Saved entries
##########
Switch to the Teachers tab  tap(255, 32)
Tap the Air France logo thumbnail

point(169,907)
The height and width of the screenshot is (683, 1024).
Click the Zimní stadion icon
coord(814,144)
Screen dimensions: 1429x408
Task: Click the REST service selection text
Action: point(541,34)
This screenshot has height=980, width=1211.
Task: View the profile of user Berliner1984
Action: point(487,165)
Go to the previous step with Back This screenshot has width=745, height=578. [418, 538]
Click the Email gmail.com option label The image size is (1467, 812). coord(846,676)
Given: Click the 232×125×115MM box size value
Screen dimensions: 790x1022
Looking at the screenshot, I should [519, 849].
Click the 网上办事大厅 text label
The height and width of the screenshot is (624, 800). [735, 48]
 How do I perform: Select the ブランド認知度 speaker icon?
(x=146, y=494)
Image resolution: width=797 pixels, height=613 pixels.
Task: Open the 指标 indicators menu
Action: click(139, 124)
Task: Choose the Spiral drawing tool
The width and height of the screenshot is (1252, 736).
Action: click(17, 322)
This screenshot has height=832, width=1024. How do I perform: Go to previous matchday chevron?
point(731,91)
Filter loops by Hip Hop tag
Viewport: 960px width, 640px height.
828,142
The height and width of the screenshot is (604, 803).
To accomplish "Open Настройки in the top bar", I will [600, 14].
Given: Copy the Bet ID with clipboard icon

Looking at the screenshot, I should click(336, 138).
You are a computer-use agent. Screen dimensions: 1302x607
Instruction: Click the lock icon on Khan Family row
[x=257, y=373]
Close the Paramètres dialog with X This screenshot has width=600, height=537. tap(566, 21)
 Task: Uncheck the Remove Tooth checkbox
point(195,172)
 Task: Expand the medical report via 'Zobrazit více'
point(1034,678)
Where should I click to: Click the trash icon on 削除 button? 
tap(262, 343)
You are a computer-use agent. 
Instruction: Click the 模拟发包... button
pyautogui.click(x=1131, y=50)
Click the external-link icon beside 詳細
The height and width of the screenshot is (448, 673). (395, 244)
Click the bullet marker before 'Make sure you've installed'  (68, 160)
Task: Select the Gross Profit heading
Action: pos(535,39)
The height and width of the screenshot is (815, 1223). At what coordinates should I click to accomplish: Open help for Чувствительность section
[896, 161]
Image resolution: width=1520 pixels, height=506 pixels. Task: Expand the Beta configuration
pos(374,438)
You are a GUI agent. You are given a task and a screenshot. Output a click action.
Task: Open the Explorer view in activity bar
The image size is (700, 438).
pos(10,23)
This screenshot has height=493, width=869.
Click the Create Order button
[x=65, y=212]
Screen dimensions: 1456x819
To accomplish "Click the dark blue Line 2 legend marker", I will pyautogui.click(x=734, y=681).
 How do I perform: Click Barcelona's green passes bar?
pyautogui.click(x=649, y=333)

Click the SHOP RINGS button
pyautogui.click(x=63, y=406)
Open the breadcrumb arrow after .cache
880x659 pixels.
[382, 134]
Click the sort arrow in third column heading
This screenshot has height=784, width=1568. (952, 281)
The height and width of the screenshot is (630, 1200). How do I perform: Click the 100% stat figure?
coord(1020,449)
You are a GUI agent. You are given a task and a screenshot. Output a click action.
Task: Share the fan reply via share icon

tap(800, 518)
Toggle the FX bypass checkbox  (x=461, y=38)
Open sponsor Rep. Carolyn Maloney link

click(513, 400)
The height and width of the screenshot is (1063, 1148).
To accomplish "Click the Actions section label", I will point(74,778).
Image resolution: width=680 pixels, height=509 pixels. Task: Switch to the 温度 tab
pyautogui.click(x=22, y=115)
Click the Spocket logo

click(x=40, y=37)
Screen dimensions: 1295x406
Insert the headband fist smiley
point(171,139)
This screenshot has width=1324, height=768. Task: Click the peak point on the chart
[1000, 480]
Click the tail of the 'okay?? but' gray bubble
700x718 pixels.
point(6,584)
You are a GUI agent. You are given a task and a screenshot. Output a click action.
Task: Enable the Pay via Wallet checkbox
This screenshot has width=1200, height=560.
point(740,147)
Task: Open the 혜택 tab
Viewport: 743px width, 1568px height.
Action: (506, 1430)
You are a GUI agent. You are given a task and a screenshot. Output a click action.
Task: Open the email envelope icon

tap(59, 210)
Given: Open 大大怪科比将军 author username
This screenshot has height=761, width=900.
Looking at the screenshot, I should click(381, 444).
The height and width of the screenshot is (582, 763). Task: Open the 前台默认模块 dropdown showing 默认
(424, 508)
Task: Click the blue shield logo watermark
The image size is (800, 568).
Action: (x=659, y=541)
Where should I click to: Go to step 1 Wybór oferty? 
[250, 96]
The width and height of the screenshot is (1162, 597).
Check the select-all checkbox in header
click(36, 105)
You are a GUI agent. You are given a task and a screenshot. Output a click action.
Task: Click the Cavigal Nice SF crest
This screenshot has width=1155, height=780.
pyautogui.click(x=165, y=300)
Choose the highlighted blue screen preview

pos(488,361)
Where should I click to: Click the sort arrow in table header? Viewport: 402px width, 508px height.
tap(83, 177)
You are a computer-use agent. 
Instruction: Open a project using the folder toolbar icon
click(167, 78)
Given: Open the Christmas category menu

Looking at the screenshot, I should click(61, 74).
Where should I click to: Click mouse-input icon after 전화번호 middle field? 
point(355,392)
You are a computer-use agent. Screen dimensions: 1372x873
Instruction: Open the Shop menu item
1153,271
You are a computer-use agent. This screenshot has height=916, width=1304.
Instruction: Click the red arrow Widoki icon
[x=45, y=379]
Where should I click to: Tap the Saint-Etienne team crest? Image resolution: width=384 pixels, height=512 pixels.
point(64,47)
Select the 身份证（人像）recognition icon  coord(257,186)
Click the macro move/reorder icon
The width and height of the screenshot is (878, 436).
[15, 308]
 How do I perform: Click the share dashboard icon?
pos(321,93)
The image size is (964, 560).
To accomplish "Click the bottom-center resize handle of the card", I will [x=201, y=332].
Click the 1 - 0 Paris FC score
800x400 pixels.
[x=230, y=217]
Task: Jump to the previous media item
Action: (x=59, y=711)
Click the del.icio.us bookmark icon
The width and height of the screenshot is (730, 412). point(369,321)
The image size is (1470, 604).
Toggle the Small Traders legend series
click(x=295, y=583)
##########
Transcribe, exactly and without additions, the lines of the records above, beginning with the line that contains "Go to the previous" and ending with the line that contains "Given: Click the 232×125×115MM box size value", both included.

# Result below
Go to the previous step with Back This screenshot has width=745, height=578. [418, 538]
Click the Email gmail.com option label The image size is (1467, 812). coord(846,676)
Given: Click the 232×125×115MM box size value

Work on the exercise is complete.